Lettering Large: Art and Design of Monumental Typography by Steven Heller and Mirko Ilić
The Monacelli Press, 2013
Hardcover, 224 pages
What happens to letters, words and phrases when they are blown up from their usual place on the pages of a book to occupying space within the public realm? The most obvious answer is that they become advertising, gracing the sides of buildings or billboards to entice consumers toward a certain product or brand. But as co-author Steven Heller asserts in a piece at Designers & Books, Lettering Large "is not about advertising—it’s about how the language of advertising is applied to architecture and art and identity."
Most of the examples of monumental typography collected in the book are fairly recent, but Heller and Ilić do acknowledge the history of large letters on buildings and in space, be it inscriptions on the buildings of ancient Rome or early modern attempts to synthesize architecture and graphic design. If one thing comes across while imbibing the many examples in the book's 240 pages, it is the blurring of the boundaries between art, architecture, typography, graphic design, and even landscape in many contemporary settings.
The authors compiled what seems like hundreds of examples of monumental typography into four chapters: Monumental Outdoor Type, Typo-Hypnotic Messages, Big and Better: Type as Object, A-R-T in T-Y-P-E. Generally, the venues for the first and last chapters are landscapes, while building facades and spaces are the canvases for the examples in the middle chapters, though this is hardly a rule. The book starts with the most monumental letters of all, those that are ideally read from above, via airplanes and even satellites. The North Carolina Museum of Art, with "PICTURE THIS" set into the landscape by Barbara Kruger, is actually one of the smaller such examples. For this and other large-scale messages to stay intact, the landscape will need to be maintained, but some of the more appealing examples are temporary formations of people (echoing the way Coca-Cola used birdseed in Piazza San Marco to entice pigeons to unknowingly spell out the company's name over 50 years ago) that are used for a variety of purposes, be it political, civic pride, or humor.
Not surprisingly, most of my favorites fall in the middle two chapters, where architecture takes on a more prominent role than in the chapters bookending them. The "typo-hypnotic messages" in the second chapter adorn building facades and line their insides, often conveying a message. Simplicity of the message is penultimate, even though in cases like the temporary MOMA QNS it took some effort, or being in the right place at the right time, to understand it. When used as an object in the following chapter, type becomes a pattern or just another texture or surface decoration. Words and phrases overlap and collide, symptomatic of our time when there is too much information to convey meaning adequately.

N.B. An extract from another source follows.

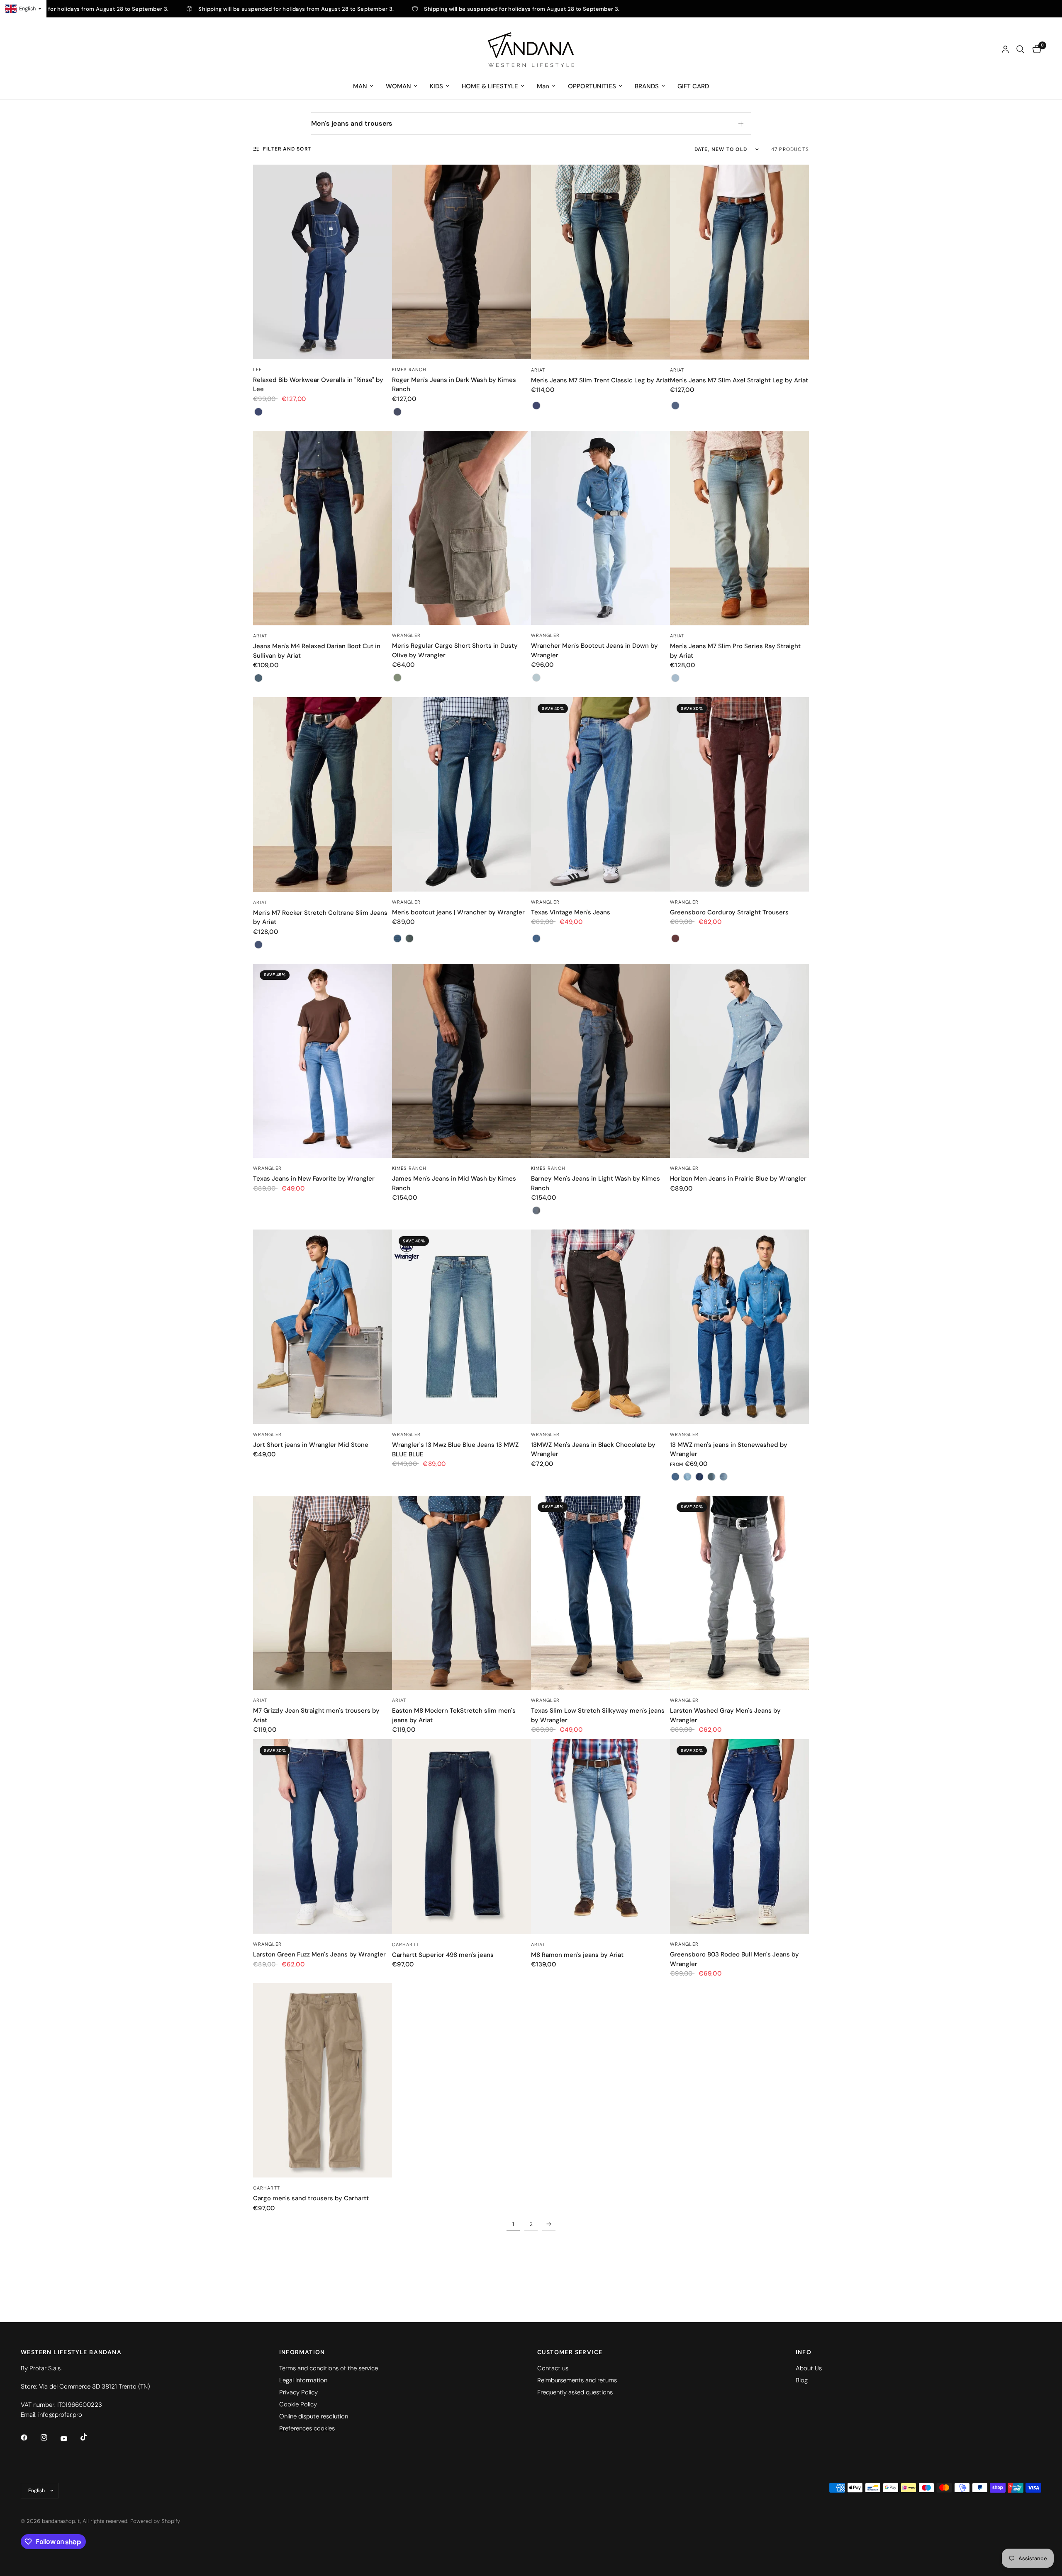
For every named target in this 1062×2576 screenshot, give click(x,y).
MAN (360, 86)
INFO (804, 2352)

Heller and Ilić's helpful but basically uncritical text clearly places the emphasis on the great number of examples of monumental typography that exist, particularly from the last 10-15 years, and the even greater variety of applications. There is the feeling that letters, words, and phrases blown up to life-size and larger are a really good thing, even if the results are questionable at times – Mitsutomo Matsunami's Number House comes to mind. And it's easy to get swept along with them, taking in the ping-ponging fun, serious, and often colorful projects all over the world. Each page brings to mind a building or landscape with letters or words, making me see if the authors included it in the book; these searches make it clear the book really should have an index. But that is a small fault in an enjoyable book that is also a great reference of how type surrounds us even more than we could have imagined.